Manmade warming may indeed pose a threat to humanity’s future — but those calling for urgent action demonstrate little willingness to address it realistically. Even as a consensus for action emerges, the gap is widening between those who offer practical solutions and the arm-waving ideologues who insist on drastic actions with little chance of political acceptance.

For confirmation of this, look no further than the U.S. Congress. There, a progressive agenda to end all fossil energy use with a dozen years defeats hopeful signs of bipartisan support for taxes and technologies to reduce carbon emissions.

The Green New Deal (GND) would slow or stop the shale energy revolution and restrict the necessary pipeline and port infrastructure it requires.
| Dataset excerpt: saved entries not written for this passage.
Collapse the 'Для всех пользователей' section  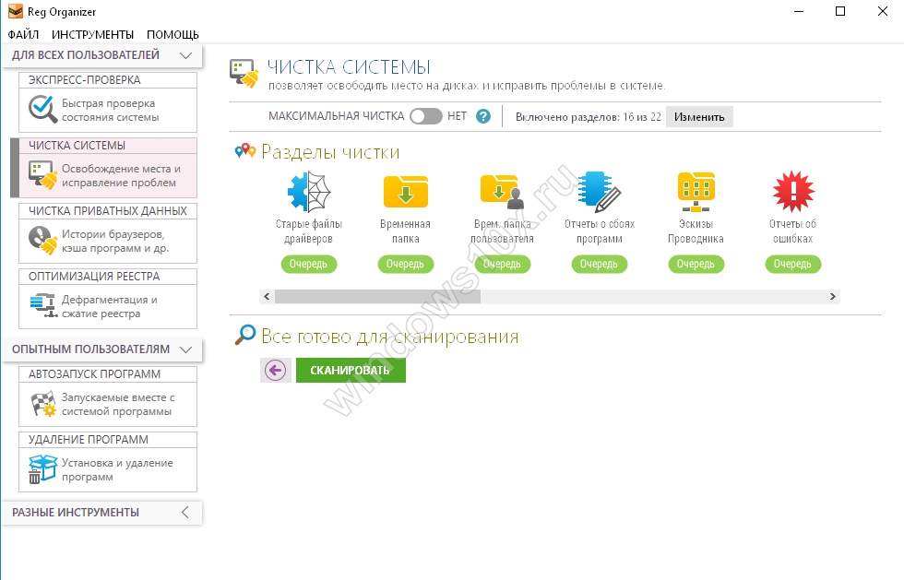[x=185, y=55]
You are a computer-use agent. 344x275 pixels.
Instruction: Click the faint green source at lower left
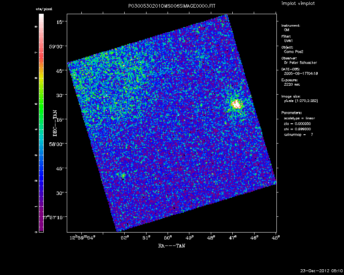123,175
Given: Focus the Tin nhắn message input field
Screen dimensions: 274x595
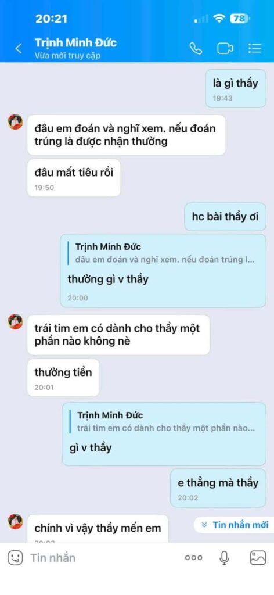Looking at the screenshot, I should click(102, 558).
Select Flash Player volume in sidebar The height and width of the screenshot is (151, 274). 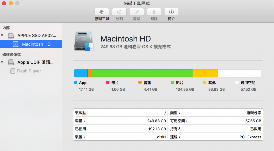29,71
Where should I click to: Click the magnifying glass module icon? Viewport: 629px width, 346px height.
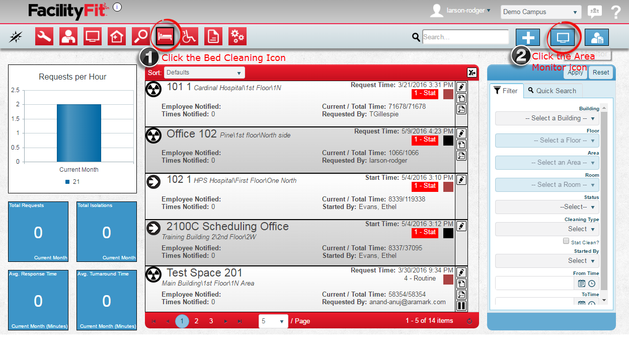point(141,37)
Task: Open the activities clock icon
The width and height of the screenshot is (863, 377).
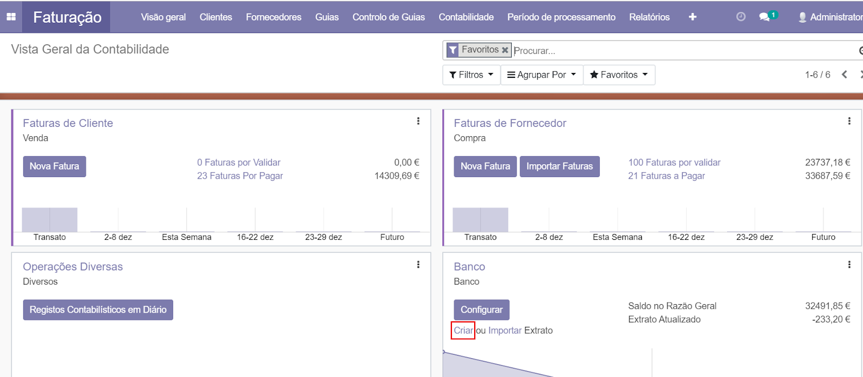Action: click(x=741, y=17)
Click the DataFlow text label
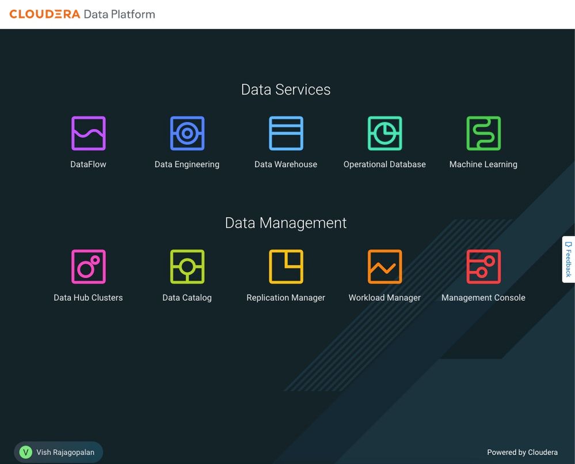The width and height of the screenshot is (575, 464). pos(89,164)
Yet Democrats who acknowledge this liability risk becoming the new homeless.

Aside from the obvious harm this policy unicorn would inflict on a U.S. economy still overwhelmingly reliant on fossil fuels, the Green New Deal poses two major obstacles to any prospect for timely climate change progress.

First, and most obviously, it frustrates any attempt to build the required political consensus for concerted action. States that either produce or use oil, gas and coal cannot be expected to cooperate in their economic ruination. Insisting on a transition to all-green energy within two decades — powered by wind and solar energy subsidies — is neither a strategy for firm legislative action nor a realistic plan for serious emissions reduction.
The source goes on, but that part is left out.